- Opening Delimiter -

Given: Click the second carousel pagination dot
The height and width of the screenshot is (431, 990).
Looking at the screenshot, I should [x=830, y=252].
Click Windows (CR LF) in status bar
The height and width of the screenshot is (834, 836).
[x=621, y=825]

- Closing Delimiter -

* **ASSIGNED TASK**: An exact printout is needed of the lines from the one containing "The height and width of the screenshot is (431, 990)." through the end of the listing above, both of those lines included, and nothing else.

* **EXERCISE RESPONSE**:
The height and width of the screenshot is (431, 990).
Looking at the screenshot, I should [x=830, y=252].
Click Windows (CR LF) in status bar
The height and width of the screenshot is (834, 836).
[x=621, y=825]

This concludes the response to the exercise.